--- Instruction ---
Write out every row below, unchanged, from the line containing "I will 70,504." down to the line containing "coord(378,127)", both of those lines included.
>> Begin
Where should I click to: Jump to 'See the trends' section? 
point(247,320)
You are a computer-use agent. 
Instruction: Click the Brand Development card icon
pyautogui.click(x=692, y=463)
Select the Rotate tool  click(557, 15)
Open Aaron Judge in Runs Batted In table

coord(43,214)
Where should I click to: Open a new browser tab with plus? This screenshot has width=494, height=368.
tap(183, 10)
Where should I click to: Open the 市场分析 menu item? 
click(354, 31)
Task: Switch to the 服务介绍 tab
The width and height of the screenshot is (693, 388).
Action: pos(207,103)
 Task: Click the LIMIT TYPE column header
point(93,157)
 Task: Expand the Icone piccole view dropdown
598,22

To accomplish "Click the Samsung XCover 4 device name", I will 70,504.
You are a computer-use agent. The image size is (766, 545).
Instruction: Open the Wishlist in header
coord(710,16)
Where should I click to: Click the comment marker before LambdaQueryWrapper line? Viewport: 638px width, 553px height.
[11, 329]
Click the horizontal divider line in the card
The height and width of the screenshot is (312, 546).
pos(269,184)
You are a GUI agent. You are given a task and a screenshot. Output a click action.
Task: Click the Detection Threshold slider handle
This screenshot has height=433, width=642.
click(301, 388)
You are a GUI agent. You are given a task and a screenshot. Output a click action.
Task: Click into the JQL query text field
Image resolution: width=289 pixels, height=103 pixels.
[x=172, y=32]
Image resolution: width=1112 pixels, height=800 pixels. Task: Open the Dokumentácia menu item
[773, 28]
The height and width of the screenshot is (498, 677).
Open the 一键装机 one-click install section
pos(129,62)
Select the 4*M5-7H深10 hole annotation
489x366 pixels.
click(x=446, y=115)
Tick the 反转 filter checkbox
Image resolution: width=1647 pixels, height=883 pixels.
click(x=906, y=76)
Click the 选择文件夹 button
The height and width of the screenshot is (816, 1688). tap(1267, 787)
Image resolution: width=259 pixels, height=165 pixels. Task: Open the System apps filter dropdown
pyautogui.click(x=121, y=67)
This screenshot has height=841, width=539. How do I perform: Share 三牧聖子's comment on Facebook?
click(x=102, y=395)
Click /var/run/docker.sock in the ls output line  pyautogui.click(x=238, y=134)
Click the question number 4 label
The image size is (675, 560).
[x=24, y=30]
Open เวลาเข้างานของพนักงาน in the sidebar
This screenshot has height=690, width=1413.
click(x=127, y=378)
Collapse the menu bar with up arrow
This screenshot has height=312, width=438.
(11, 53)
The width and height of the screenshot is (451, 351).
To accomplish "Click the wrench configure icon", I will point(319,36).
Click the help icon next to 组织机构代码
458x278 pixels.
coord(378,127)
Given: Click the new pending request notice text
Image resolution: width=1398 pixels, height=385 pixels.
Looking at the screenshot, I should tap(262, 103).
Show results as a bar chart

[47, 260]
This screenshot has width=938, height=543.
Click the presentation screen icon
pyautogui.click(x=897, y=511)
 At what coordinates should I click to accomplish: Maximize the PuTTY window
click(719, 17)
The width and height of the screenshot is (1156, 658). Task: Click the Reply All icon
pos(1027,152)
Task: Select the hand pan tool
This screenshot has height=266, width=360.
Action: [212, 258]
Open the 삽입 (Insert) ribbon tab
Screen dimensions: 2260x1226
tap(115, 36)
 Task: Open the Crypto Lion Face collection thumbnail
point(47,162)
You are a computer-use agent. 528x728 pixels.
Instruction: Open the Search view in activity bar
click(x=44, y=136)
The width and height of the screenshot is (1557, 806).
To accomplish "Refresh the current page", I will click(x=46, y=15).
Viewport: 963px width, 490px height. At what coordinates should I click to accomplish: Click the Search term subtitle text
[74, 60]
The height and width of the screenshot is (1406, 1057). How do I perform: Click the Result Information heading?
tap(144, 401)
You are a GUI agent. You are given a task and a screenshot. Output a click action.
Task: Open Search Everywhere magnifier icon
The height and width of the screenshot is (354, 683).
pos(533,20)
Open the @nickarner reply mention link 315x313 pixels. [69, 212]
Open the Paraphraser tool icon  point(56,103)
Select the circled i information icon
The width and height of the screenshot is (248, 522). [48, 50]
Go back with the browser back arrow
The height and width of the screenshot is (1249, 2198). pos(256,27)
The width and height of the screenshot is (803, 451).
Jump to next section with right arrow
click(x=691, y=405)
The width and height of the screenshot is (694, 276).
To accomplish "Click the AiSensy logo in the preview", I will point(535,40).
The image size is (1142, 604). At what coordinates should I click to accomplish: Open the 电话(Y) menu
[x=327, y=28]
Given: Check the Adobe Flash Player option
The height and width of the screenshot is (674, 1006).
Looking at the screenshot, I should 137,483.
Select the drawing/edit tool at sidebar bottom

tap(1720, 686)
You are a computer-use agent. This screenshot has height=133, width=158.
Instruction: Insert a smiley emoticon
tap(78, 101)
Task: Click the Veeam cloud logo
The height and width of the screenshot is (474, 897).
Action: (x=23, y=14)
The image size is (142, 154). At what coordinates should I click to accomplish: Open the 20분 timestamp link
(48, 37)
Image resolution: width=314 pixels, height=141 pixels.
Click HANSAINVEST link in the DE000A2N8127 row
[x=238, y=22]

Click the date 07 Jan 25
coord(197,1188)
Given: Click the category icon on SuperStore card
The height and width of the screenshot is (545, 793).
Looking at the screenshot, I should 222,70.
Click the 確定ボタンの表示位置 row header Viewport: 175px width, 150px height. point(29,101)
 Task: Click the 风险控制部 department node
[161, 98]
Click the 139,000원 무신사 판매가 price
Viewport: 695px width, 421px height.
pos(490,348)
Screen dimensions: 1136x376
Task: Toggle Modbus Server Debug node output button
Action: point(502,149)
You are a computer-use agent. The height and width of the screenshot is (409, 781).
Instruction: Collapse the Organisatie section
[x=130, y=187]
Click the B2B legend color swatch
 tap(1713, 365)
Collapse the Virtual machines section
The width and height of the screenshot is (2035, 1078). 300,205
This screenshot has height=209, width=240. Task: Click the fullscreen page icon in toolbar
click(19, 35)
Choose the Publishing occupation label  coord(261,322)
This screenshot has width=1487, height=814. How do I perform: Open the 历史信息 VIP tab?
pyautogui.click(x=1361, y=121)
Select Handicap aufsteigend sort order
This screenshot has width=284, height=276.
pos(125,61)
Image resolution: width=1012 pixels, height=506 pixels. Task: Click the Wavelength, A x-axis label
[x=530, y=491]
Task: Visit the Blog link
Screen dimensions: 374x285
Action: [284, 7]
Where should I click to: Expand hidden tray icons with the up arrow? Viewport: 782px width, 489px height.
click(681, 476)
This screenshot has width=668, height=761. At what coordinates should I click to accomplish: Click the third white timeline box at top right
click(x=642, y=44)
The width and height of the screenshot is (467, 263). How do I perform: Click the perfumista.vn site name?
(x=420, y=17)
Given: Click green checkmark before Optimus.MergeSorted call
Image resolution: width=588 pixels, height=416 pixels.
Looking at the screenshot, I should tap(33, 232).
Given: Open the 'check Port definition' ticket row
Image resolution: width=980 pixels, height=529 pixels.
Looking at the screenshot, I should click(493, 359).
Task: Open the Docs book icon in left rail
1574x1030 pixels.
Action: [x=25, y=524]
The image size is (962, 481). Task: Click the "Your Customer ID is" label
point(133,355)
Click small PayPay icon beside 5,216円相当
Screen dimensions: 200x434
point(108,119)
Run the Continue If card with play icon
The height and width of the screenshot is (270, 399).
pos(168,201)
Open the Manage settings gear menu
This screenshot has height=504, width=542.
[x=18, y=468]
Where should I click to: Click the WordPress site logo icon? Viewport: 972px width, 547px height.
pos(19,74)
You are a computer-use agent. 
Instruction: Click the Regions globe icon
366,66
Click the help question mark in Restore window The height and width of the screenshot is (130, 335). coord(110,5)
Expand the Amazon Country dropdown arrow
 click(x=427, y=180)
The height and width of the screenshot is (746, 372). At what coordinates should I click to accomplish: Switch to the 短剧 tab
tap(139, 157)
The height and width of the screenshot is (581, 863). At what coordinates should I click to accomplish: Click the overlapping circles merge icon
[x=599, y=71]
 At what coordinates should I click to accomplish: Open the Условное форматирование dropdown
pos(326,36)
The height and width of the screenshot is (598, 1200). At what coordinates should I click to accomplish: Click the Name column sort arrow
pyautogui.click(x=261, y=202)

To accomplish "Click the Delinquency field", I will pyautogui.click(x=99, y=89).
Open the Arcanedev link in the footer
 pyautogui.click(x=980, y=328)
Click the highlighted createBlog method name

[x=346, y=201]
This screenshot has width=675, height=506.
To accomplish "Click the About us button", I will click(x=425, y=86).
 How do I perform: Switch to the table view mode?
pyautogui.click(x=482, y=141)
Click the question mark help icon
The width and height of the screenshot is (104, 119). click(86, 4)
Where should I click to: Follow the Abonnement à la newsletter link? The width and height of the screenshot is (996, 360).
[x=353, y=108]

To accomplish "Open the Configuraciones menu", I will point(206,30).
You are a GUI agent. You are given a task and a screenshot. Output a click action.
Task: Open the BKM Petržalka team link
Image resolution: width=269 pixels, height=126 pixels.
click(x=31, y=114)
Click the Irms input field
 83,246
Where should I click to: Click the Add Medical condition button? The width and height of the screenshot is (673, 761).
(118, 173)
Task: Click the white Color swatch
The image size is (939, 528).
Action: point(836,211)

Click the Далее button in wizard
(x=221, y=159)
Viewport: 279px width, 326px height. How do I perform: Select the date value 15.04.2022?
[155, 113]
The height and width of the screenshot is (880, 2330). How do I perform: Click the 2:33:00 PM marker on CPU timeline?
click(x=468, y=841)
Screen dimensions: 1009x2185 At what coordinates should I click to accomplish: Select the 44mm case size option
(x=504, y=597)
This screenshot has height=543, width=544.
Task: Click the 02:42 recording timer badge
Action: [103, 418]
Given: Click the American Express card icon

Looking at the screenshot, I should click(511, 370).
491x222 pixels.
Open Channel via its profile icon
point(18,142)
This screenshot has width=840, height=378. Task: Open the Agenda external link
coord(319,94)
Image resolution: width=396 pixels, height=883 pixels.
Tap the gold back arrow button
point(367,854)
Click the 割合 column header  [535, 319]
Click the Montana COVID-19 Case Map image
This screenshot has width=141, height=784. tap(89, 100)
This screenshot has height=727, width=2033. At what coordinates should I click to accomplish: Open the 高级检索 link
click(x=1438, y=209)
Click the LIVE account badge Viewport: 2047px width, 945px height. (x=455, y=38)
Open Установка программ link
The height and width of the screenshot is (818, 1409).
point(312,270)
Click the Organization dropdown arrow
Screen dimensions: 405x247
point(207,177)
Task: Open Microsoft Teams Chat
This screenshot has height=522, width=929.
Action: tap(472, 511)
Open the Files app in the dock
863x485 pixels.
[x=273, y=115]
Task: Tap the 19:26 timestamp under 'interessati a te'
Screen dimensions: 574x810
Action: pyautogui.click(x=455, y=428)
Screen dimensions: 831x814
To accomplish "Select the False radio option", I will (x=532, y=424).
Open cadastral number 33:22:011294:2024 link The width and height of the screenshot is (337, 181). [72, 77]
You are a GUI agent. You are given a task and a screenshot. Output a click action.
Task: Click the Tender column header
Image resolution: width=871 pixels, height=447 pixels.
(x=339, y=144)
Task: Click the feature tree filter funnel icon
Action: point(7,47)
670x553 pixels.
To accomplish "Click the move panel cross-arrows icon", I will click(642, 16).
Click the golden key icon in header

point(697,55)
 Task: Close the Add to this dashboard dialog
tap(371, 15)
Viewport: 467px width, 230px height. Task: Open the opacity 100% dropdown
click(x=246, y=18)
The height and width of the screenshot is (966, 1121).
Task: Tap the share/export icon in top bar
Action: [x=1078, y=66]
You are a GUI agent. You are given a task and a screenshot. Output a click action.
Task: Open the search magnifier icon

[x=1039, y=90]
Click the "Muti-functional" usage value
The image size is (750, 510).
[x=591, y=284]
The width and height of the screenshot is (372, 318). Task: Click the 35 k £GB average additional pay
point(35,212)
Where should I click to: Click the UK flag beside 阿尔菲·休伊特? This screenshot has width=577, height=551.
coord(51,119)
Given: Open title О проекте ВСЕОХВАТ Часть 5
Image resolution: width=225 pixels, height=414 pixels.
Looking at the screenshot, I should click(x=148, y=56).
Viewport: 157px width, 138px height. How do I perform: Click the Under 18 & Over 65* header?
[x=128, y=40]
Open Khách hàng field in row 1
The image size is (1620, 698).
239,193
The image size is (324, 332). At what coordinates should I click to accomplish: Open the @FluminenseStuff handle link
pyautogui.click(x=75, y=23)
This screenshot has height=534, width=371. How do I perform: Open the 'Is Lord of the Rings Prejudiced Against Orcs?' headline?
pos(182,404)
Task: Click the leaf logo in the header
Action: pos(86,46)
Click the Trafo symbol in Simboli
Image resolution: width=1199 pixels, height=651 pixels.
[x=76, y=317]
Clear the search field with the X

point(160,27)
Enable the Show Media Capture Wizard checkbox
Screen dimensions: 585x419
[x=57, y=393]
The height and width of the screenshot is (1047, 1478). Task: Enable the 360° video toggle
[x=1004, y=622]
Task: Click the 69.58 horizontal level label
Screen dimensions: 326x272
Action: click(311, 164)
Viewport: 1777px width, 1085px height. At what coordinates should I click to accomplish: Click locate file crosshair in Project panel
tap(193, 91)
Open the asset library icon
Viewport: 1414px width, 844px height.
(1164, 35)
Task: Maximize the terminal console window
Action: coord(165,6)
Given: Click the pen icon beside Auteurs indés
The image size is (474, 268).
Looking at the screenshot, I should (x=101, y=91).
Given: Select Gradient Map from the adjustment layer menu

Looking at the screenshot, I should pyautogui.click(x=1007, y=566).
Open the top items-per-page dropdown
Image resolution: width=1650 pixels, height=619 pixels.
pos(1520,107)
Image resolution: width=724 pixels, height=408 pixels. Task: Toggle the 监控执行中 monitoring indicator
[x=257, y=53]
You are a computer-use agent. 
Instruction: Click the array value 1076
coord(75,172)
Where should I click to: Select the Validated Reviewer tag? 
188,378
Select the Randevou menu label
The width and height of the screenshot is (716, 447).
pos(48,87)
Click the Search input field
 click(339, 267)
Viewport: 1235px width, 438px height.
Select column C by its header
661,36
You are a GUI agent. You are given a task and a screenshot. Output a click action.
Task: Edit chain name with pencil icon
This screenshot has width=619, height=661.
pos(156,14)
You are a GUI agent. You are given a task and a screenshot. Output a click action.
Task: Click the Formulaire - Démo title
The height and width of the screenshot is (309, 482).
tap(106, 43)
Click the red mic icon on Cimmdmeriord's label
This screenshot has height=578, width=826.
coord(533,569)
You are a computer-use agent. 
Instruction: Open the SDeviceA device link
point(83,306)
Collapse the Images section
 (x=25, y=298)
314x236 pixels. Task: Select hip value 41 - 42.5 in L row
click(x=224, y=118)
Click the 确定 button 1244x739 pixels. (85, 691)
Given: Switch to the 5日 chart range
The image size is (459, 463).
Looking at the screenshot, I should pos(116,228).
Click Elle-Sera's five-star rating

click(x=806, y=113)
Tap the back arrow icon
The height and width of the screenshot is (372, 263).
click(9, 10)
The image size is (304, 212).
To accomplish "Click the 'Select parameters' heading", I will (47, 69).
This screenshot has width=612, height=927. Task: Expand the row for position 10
>> End
--- Output for this task ---
To accomplish "Click the Samsung XCover 4 device name", I will 70,504.
You are a computer-use agent. The image size is (766, 545).
Instruction: Open the Wishlist in header
coord(710,16)
Where should I click to: Click the comment marker before LambdaQueryWrapper line? Viewport: 638px width, 553px height.
[11, 329]
Click the horizontal divider line in the card
The height and width of the screenshot is (312, 546).
pos(269,184)
You are a GUI agent. You are given a task and a screenshot. Output a click action.
Task: Click the Detection Threshold slider handle
This screenshot has height=433, width=642.
click(301, 388)
You are a GUI agent. You are given a task and a screenshot. Output a click action.
Task: Click into the JQL query text field
Image resolution: width=289 pixels, height=103 pixels.
[x=172, y=32]
Image resolution: width=1112 pixels, height=800 pixels. Task: Open the Dokumentácia menu item
[773, 28]
The height and width of the screenshot is (498, 677).
Open the 一键装机 one-click install section
pos(129,62)
Select the 4*M5-7H深10 hole annotation
489x366 pixels.
click(x=446, y=115)
Tick the 反转 filter checkbox
Image resolution: width=1647 pixels, height=883 pixels.
click(x=906, y=76)
Click the 选择文件夹 button
The height and width of the screenshot is (816, 1688). tap(1267, 787)
Image resolution: width=259 pixels, height=165 pixels. Task: Open the System apps filter dropdown
pyautogui.click(x=121, y=67)
This screenshot has height=841, width=539. How do I perform: Share 三牧聖子's comment on Facebook?
click(x=102, y=395)
Click /var/run/docker.sock in the ls output line  pyautogui.click(x=238, y=134)
Click the question number 4 label
The image size is (675, 560).
[x=24, y=30]
Open เวลาเข้างานของพนักงาน in the sidebar
This screenshot has height=690, width=1413.
click(x=127, y=378)
Collapse the menu bar with up arrow
This screenshot has height=312, width=438.
(11, 53)
The width and height of the screenshot is (451, 351).
To accomplish "Click the wrench configure icon", I will point(319,36).
Click the help icon next to 组织机构代码
458x278 pixels.
coord(378,127)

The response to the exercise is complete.